GOLL, YVAN (Isaac Lang ; 1891–1950), Franco-German poet and author. Born in Saint-Dié des Vosges, Goll studied law at the universities of Strasbourg and Paris. Even though French was his native language he at first wrote in German. Under the nom de plume Iwan Lazang he made his debut with Lothringische Volkslieder (1912). Two years later his collection of poems Der Panamakanal (1914) was published and owed some of its material to the expressionist circles he belonged to. With the beginning of World War i Goll as a committed pacifist moved to Switzerland, where he continued his studies in Lausanne and he kept company with Romain Rolland, Stefan *Zweig, Hermann Hesse, Franz *Werfel, and René Schickele. His sympathies transcended political boundaries, and he followed his Requiem pour les morts de l'Europe (1916) with a German version, Requiem fuer die Gefallenen von Europa (1917).
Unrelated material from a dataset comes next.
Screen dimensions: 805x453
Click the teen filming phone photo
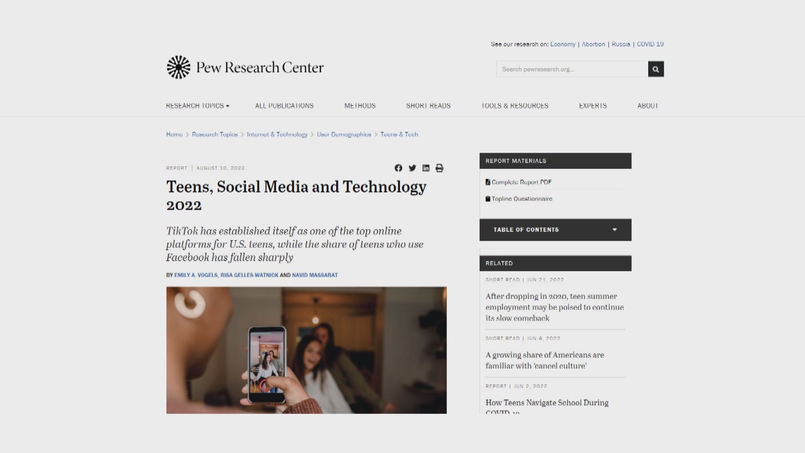point(306,350)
Der Torso (1918) is a collection of poems that display Goll's pacifist beliefs and are written in an expressionist style. Not only could he share his pacifist ideas with like-minded intellectuals but he also met Dadaists like Hans Arp and Tristan *Tzara, who influenced his writings and later led to the publication of two essays portraying Arp: "Der Homer unserer Zeit" (1927) and "Aus dem Leben eines Genies" (1932). After World War i Goll published articles and poems in left-wing journals on political themes, such as the revolution in Die letzten Tage von Berlin (1919) and social inequity in the poems of Die Unterwelt (1919). In 1919 Goll settled in Paris, where he married the writer Claire Aischmann (see preceding entry). He soon turned away from expressionism, criticizing its political ineffectiveness and its tendency to sentimentality in his essay "Der Expressionismus stirbt" (1921). Goll became interested in surrealism and in 1924 established the magazine Surréalisme. He also published poems in Der Eiffelturm (1924) which took on the main characteristics of this literary movement, such as montage and the imitation of visual signs and the rapidity of film.
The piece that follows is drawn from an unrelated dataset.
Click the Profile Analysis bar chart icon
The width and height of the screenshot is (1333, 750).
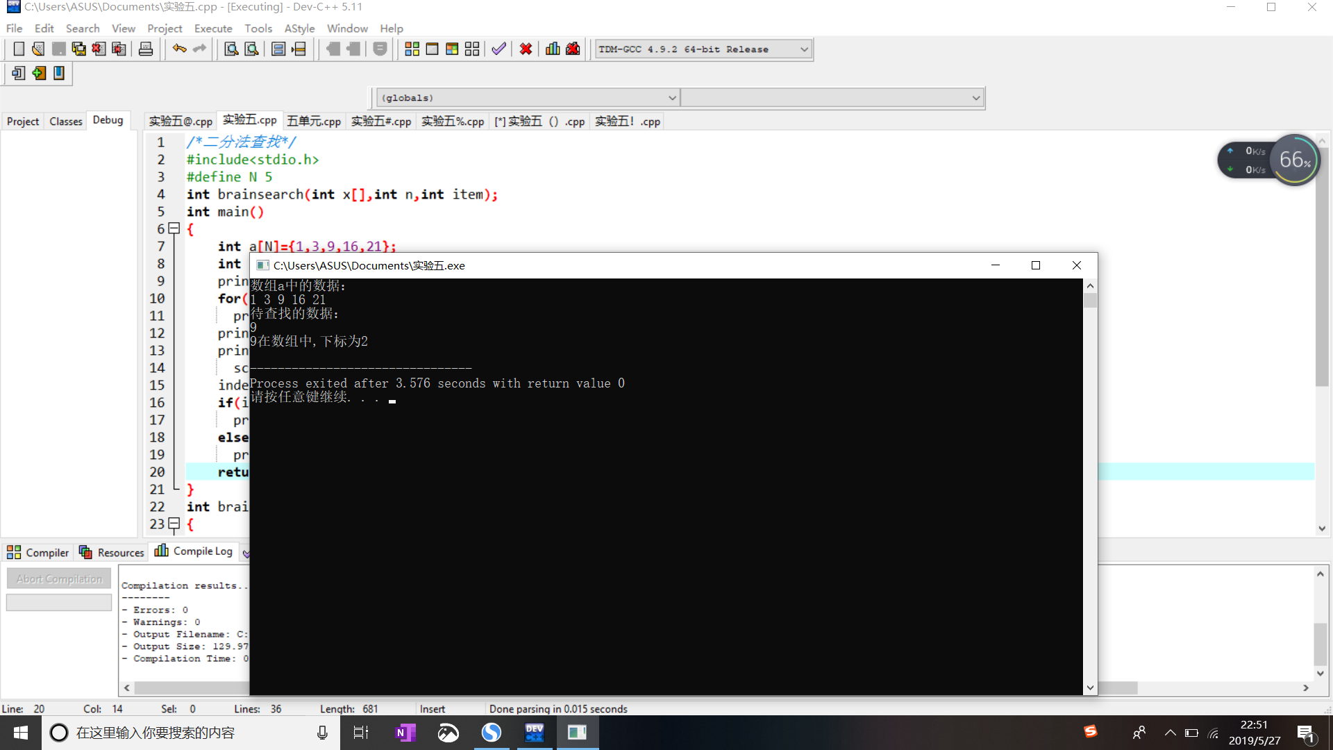coord(553,49)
During the time in Paris Goll became a friend of James Joyce and Stefan *Zweig and published the first German translation of Joyce's novel Ulysses. Until 1925 he continued to write in German, his books including Das Herz des Feindes (1920), and the drama Der Stall des Augias (1924). Together with his wife, Goll published three anthologies of French verse: Poèmes d'amour (1925), Poèmes de jalousie (1926), and Poèmes de la vie et de la mort (1926). In the 1930s Goll was friendly with the Austrian lyricist Paula Ludwig, resulting in the Chansons malaises (1934). Goll started writing his novels in the late 1920s and focused on social problems. Le Microbe de l'Or (1927), for example, can be read as a coming to terms with his family. In Die Eurokokke (1928) and Der Mitropäer (1928) Goll sketches the decay of European culture and modernity per se. Especially Sodome et Berlin (1929) is a sharply etched caricature of civil society in Berlin.
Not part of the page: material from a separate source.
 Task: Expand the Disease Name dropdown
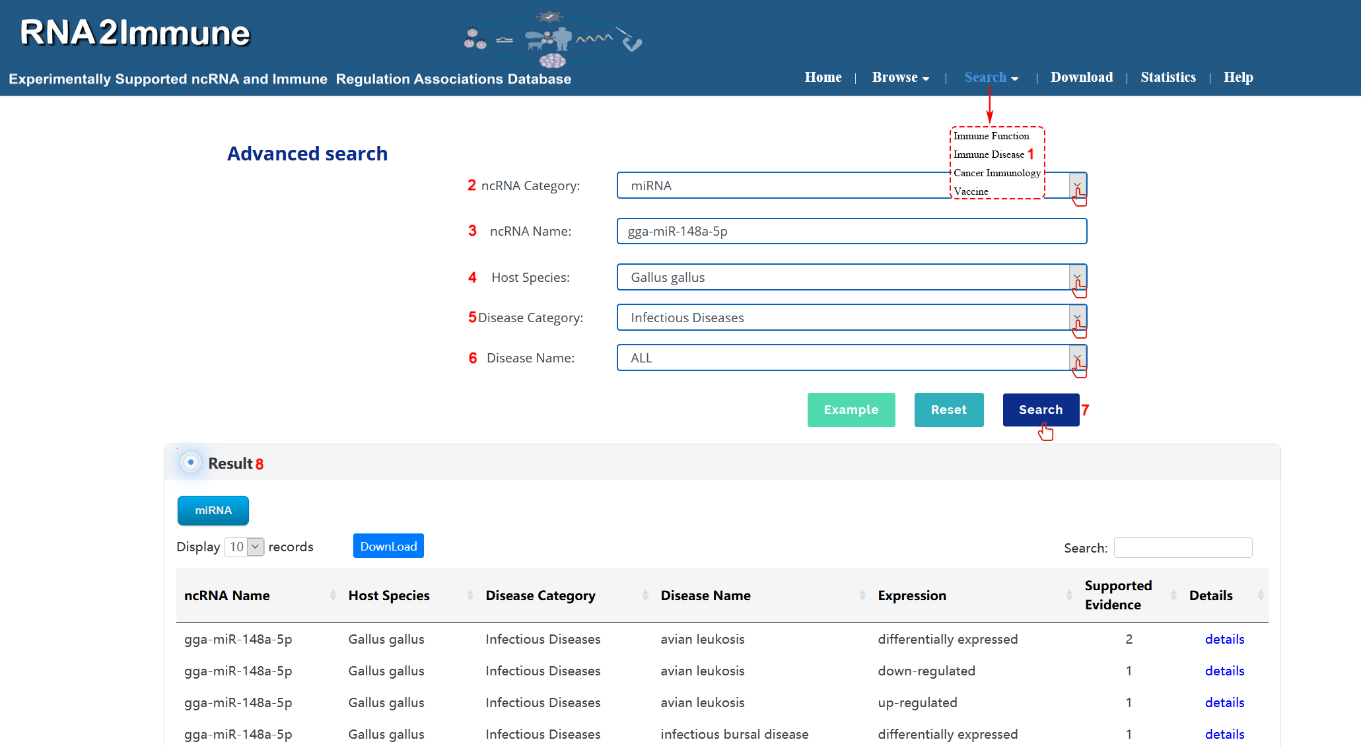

Jewish themes constantly recur in the rich and complex work of this cosmopolitan poet. Prominent among them are loneliness, eternal wandering between two worlds and three languages, the haunting presence of poverty, war, and death, and the search for salvation in occult and kabbalistic speculation. The figures of Job and of the *Wandering Jew merge with the homeless poet himself in a major verse collection La Chanson de Jean sans Terre (3 vols., 1936–39), where the only certainty in a foundering universe is total annihilation. In 1939 Goll and his wife fled to the U.S. While they were living in New York he published the literary magazine, Hémisphères, and a volume of English poems, Fruit from Saturn (1946), as a literary response to the dropping of the atomic bomb on Hiroshima. In 1947 Goll and his wife returned to Paris, where he struggled with leukemia. On his sickbed Goll reverted to writing in German. Two volumes of poetry appeared after his death: Traumkraut (1951), a collection of poems dealing with his experience of illness and death, and Neila (1954). Two other posthumous works were Abendgesang (1954) and a play, Melusine (1956). Other late works of Yvan Goll are Le Char Triomphal de l'Antimoine (1949), Les Géorgiques parisiennes (1951), and Les Cercles magiques (1951). His scattered publications were collected by his widow in Dichtungen: Lyrik, Prosa, Drama (1960) and also in a collection of poems in Yvan Goll: 100 Gedichte (2003).

add. bibliography:

Y. Goll, in: Europe 899 (2004); C. Pleiner, "Du uebtest mit mir das feuerfeste Lied" : Eros und Intertextualitaet bei Claire und Iwan Goll (1999); H. Schmidt, Art mondial: Formen der Internationalität bei Yvan Goll (1999); M. Mueller-Lentrodt, Poetik fuer eine brennende Welt: Zonen der Poetik Yvan Golls im Kontext der europaeischen Avantgarde (1997); M. Knauf, Yvan Goll: ein Intellektueller zwischen zwei Laendern und zwei Avantgarden (1996); J. Phillips, Yvan Goll and Bilingual Poetry (1984).